In spite of medical advances, members of the baby boomer generation are in worse health than their parents were at the same stage of life, with obesity and lack of exercise taking a toll, according to a U.S. study.

About 13 percent of baby boomers - the generation born in the two decades after World War Two - reported being in "excellent" health in middle age, compared to 32 percent of the previous generation who said the same thing at the same stage of life, researchers reported in JAMA Internal Medicine.

"The baby boomer generation has a reputation of being active and putting off retirement... That did not seem to jibe with what we're seeing in our medical offices," said Dana King, the study's lead author, from the West Virginia University School of Medicine.

"We decided to compare them to the previous generation, who were the same exact age at the time."

King and his colleagues used data from an ongoing national health and nutrition survey to compare the answers of people who were 46 to 64 years old between 1988 and 1994, and the baby boomers who were in the same age range between 2007 and 2010.

Overall, about 39 percent of boomers were obese, compared to about 29 percent of the previous generation. Baby boomers were also less likely to get regular exercise.

About 16 percent of baby boomers had diabetes, compared to 12 percent of the previous generation. And baby boomers were more likely to have high cholesterol and high blood pressure.

King and his colleagues also found that more than twice as many baby boomers walk with a cane or walker, compared to the previous generation.

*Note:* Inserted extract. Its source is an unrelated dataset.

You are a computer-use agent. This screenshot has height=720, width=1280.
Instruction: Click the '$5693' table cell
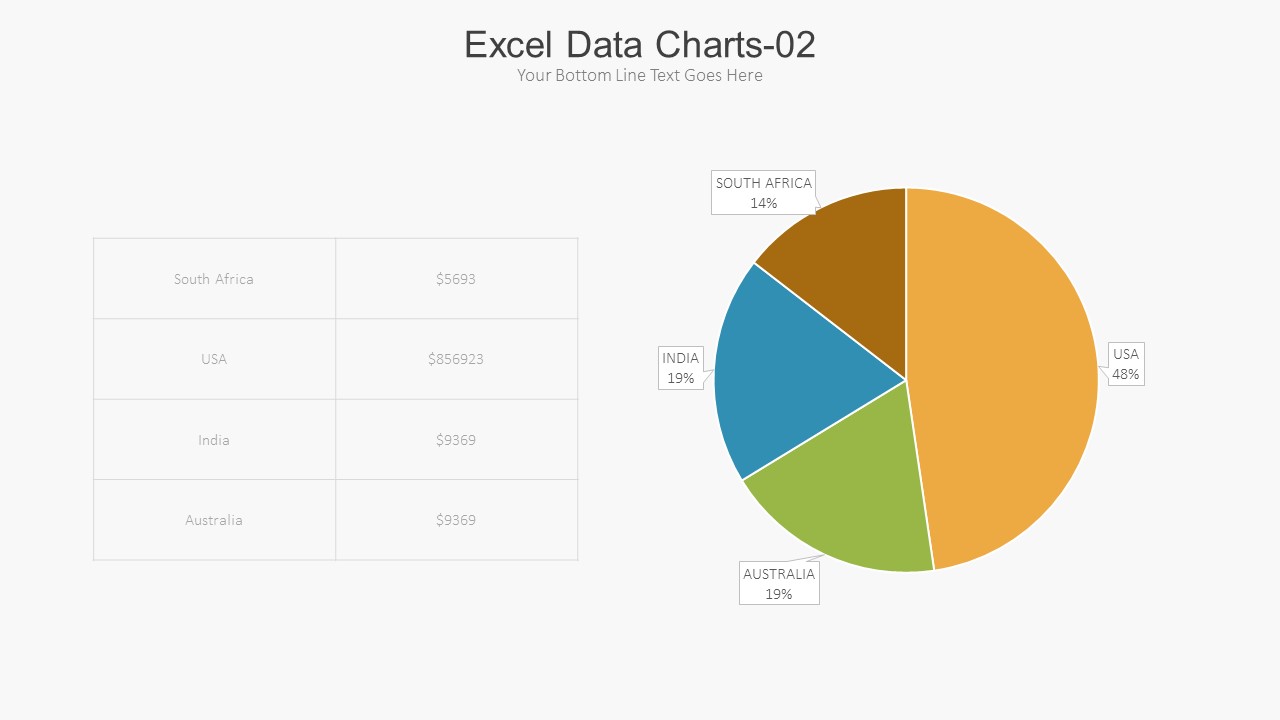pyautogui.click(x=456, y=279)
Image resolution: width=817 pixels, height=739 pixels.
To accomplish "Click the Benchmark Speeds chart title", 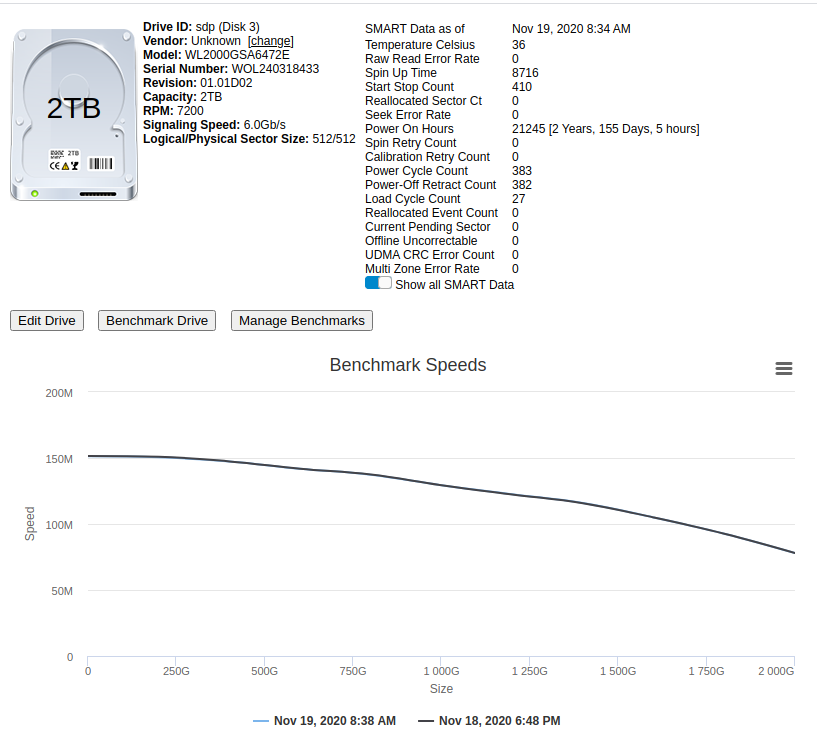I will (x=408, y=365).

"I was surprised by the magnitude of the change. I suspected the current baby boomers would be not much healthier or maybe the same, but I didn't expect them to have such a big change in disability and obesity," King said.

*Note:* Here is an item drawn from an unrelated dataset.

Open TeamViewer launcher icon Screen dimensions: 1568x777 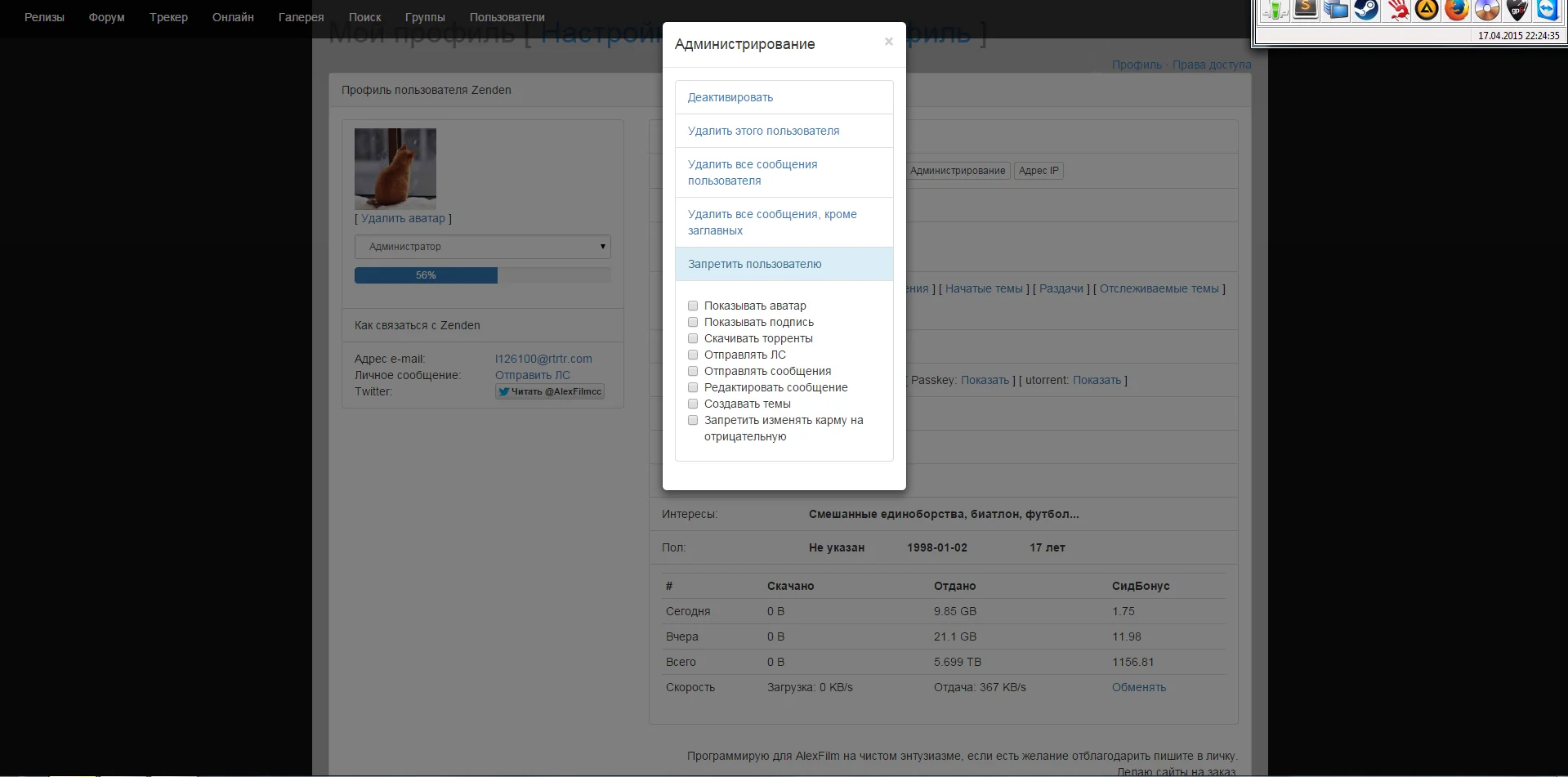click(x=1548, y=10)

But the news wasn't all bad. King and his colleagues found that boomers don't smoke as much as the previous generation, and are less likely to have the lung disease emphysema. They were also less likely to have a heart attack.

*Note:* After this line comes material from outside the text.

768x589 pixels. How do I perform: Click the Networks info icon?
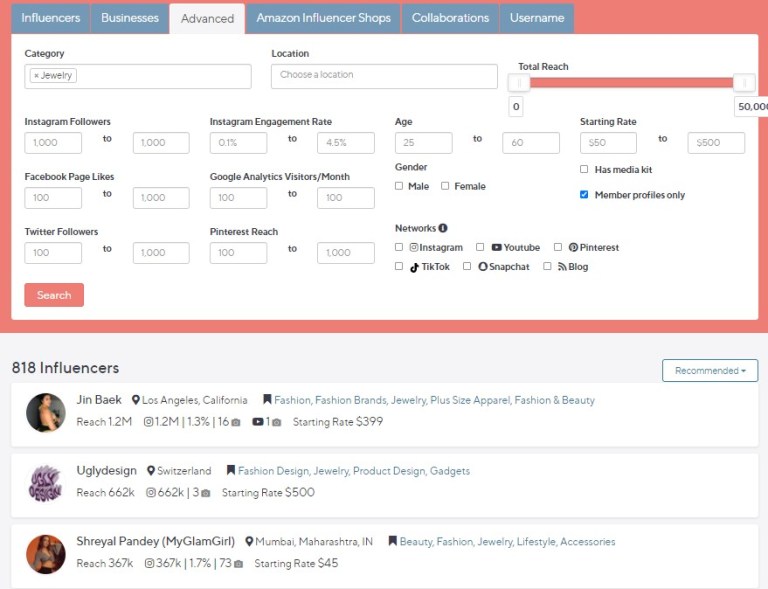(x=443, y=228)
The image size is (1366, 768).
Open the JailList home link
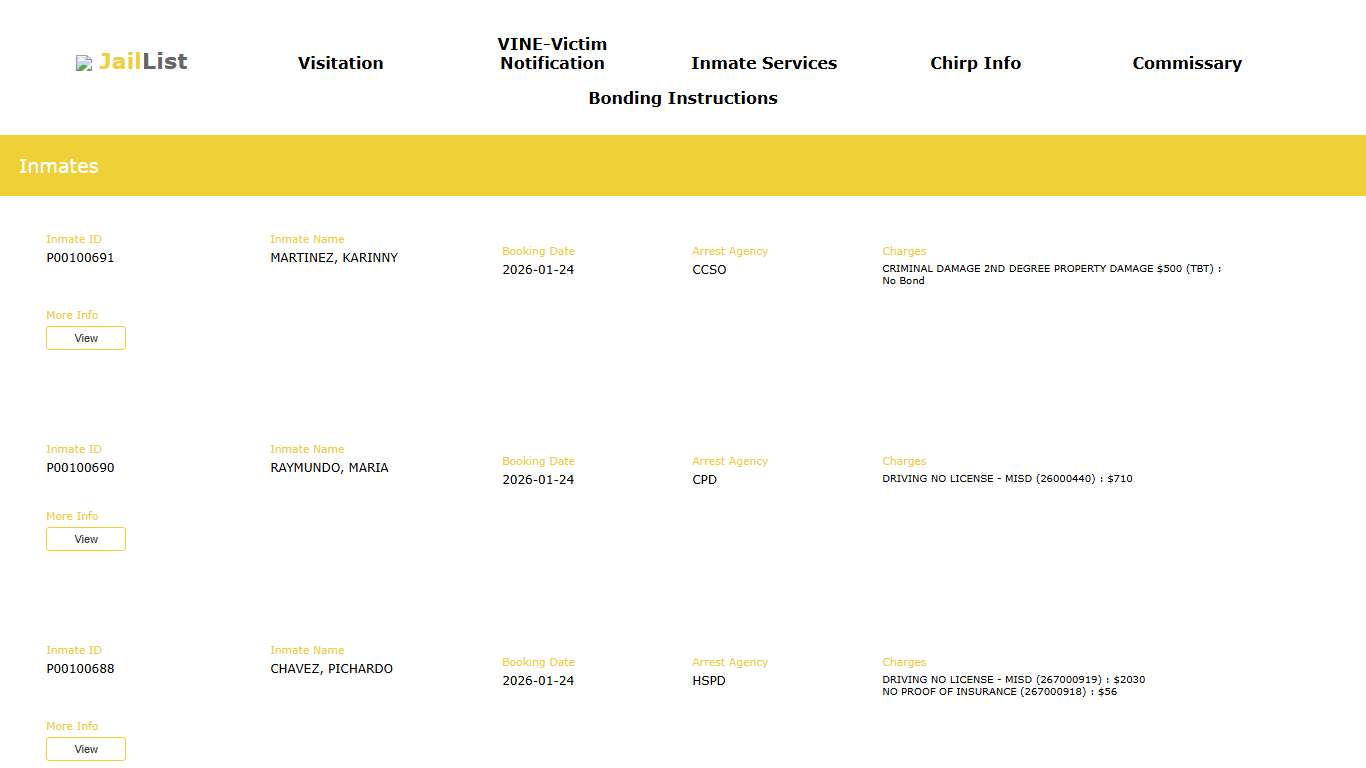coord(143,62)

King said previous research has shown that baby boomers are known to live longer than earlier generations, but that may be a mixed blessing.

"From somewhat of a public health standpoint we've actually had a bad scenario. You live longer, but those extra years you bought - you're sick," he told Reuters Health. "That's not a good public health outcome."

While the study can't explain why baby boomers seem to be in worse shape than their predecessors, King thinks it shows they sit more and don't exercise.

"What's important for the individual reader to understand is that it's not too late to adopt new healthy lifestyle habits and make a big difference in your health," he said.

"It really needs to have a high priority in your personal life. People should just do everything they can to be active and eat health. It would make such a dramatic difference."